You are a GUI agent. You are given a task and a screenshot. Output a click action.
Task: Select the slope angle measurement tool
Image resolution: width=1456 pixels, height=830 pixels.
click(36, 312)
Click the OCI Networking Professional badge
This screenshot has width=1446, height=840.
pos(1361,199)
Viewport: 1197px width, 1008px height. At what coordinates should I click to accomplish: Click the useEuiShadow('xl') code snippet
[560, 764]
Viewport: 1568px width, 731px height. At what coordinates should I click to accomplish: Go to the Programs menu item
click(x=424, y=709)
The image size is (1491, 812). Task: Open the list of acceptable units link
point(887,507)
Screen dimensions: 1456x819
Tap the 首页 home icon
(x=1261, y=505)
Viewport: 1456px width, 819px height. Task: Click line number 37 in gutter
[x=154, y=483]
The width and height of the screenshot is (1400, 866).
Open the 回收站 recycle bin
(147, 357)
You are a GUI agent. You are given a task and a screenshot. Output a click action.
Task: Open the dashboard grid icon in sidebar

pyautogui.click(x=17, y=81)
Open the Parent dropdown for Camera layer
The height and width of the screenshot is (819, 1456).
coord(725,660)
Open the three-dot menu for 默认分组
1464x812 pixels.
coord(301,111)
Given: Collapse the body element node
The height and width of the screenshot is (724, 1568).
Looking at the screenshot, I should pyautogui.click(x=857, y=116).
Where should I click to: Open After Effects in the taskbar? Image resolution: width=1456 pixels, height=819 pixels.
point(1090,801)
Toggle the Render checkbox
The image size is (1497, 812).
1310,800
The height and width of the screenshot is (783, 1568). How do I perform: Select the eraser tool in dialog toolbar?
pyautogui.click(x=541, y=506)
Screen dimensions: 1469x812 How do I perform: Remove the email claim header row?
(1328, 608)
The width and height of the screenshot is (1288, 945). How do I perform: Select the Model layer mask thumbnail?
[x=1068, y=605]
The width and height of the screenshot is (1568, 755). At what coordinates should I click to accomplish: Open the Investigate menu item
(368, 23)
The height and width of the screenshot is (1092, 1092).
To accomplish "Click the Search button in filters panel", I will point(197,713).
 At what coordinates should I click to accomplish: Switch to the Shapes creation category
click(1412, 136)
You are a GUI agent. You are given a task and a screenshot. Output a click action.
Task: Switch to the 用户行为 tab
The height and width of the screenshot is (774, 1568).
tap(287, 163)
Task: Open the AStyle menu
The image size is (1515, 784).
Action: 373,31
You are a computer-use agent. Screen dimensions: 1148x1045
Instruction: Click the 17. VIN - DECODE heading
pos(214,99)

────────────────────

(What you are asked to do): Output all of the records exactly, with nothing omitted.

(Response to this task):
You are a GUI agent. You are given a task and a screenshot. Output a click action.
Task: Select the slope angle measurement tool
Image resolution: width=1456 pixels, height=830 pixels.
click(36, 312)
Click the OCI Networking Professional badge
This screenshot has width=1446, height=840.
pos(1361,199)
Viewport: 1197px width, 1008px height. At what coordinates should I click to accomplish: Click the useEuiShadow('xl') code snippet
[560, 764]
Viewport: 1568px width, 731px height. At what coordinates should I click to accomplish: Go to the Programs menu item
click(x=424, y=709)
The image size is (1491, 812). Task: Open the list of acceptable units link
point(887,507)
Screen dimensions: 1456x819
Tap the 首页 home icon
(x=1261, y=505)
Viewport: 1456px width, 819px height. Task: Click line number 37 in gutter
[x=154, y=483]
The width and height of the screenshot is (1400, 866).
Open the 回收站 recycle bin
(147, 357)
You are a GUI agent. You are given a task and a screenshot. Output a click action.
Task: Open the dashboard grid icon in sidebar

pyautogui.click(x=17, y=81)
Open the Parent dropdown for Camera layer
The height and width of the screenshot is (819, 1456).
coord(725,660)
Open the three-dot menu for 默认分组
1464x812 pixels.
coord(301,111)
Given: Collapse the body element node
The height and width of the screenshot is (724, 1568).
Looking at the screenshot, I should pyautogui.click(x=857, y=116).
Where should I click to: Open After Effects in the taskbar? Image resolution: width=1456 pixels, height=819 pixels.
point(1090,801)
Toggle the Render checkbox
The image size is (1497, 812).
1310,800
The height and width of the screenshot is (783, 1568). How do I perform: Select the eraser tool in dialog toolbar?
pyautogui.click(x=541, y=506)
Screen dimensions: 1469x812 How do I perform: Remove the email claim header row?
(1328, 608)
The width and height of the screenshot is (1288, 945). How do I perform: Select the Model layer mask thumbnail?
[x=1068, y=605]
The width and height of the screenshot is (1568, 755). At what coordinates should I click to accomplish: Open the Investigate menu item
(368, 23)
The height and width of the screenshot is (1092, 1092).
To accomplish "Click the Search button in filters panel", I will point(197,713).
 At what coordinates should I click to accomplish: Switch to the Shapes creation category
click(1412, 136)
You are a GUI agent. You are given a task and a screenshot. Output a click action.
Task: Switch to the 用户行为 tab
The height and width of the screenshot is (774, 1568).
tap(287, 163)
Task: Open the AStyle menu
The image size is (1515, 784).
Action: 373,31
You are a computer-use agent. Screen dimensions: 1148x1045
Instruction: Click the 17. VIN - DECODE heading
pos(214,99)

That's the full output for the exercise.